Season 10 was nominated for two Diamond Gem Awards: 2013 Best New Comic Book Series and 2013 Licensed Comic of the Year (Issue #1).

Jordie Bellaire won the 2014 Eisner Award for Best Coloring based in part for her work on this title.

==The X-Files: Year Zero==
In addition to the ongoing Season 10 title, IDW also published a monthly 5-issue miniseries called The X-Files: Year Zero beginning on July 16, 2014. Written by Karl Kesel with art by Vic Mahlhotra and Greg Scott, the miniseries fleshed out the origins of The X-Files as first alluded to in the season one television episode "Shapes".

==The X-Files X-Mas Special 2014==
Published by IDW on December 24, 2014, written by Joe Harris and Karl Kesel, art by Matthew Dow Smith and Matthew Southworth.

The holidays have brought together all the X-Files agents for the very first time!

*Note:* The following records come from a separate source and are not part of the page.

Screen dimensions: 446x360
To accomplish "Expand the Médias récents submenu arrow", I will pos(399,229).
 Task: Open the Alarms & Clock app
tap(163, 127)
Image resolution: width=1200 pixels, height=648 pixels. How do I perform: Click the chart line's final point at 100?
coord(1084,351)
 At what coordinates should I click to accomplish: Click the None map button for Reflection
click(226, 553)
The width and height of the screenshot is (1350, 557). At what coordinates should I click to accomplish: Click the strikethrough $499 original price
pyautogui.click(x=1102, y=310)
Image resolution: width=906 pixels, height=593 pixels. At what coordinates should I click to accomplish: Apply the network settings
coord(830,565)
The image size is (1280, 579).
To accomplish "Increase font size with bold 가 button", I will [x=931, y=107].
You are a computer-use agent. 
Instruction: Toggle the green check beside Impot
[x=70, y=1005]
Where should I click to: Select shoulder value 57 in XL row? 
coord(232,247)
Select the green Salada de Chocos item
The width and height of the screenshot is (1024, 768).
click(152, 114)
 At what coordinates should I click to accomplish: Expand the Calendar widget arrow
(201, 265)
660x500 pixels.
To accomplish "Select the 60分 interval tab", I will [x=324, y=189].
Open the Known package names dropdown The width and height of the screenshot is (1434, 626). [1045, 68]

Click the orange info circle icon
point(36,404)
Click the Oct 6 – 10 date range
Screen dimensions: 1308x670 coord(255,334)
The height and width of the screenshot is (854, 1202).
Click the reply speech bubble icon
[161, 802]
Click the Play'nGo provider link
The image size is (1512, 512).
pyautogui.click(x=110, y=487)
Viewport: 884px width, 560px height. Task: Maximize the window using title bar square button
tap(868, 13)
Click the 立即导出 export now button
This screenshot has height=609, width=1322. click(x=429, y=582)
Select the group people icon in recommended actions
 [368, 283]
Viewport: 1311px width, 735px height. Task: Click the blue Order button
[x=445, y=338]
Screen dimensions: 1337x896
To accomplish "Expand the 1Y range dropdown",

Walter Skinner hosts a get-together for his most special agents, but the festive night turns tense when someone—or something—comes down the chimney! In a second story, the X-Files team of the 1940s—Bing Ellington and Millie Ohio from the Year Zero miniseries—investigate a potential Communist saboteur, but discover an impossible creature—a gremlin!

==Audio drama==

The Season 10 comic was adapted into a pair of audio drama mini-series, produced by Dirk Maggs for Audible. It featured the voices of David Duchovny, Gillian Anderson, Mitch Pileggi, William B. Davis, Tom Braidwood, Dean Haglund, and Bruce Harwood.

"The X-Files: Cold Cases" adapted the stories: Believers (70 min), Hosts (38 min), Being for the Benefit of Mr. X (25 min), More Musings of a Cigarette Smoking Man (23 min), Pilgrims (87 min).

"The X-Files: Stolen Lives" adapted the stories: Immaculate (41 min), Chitter (22 min), Monica & John (21 min), G-23 (40 min), Elders (98 min).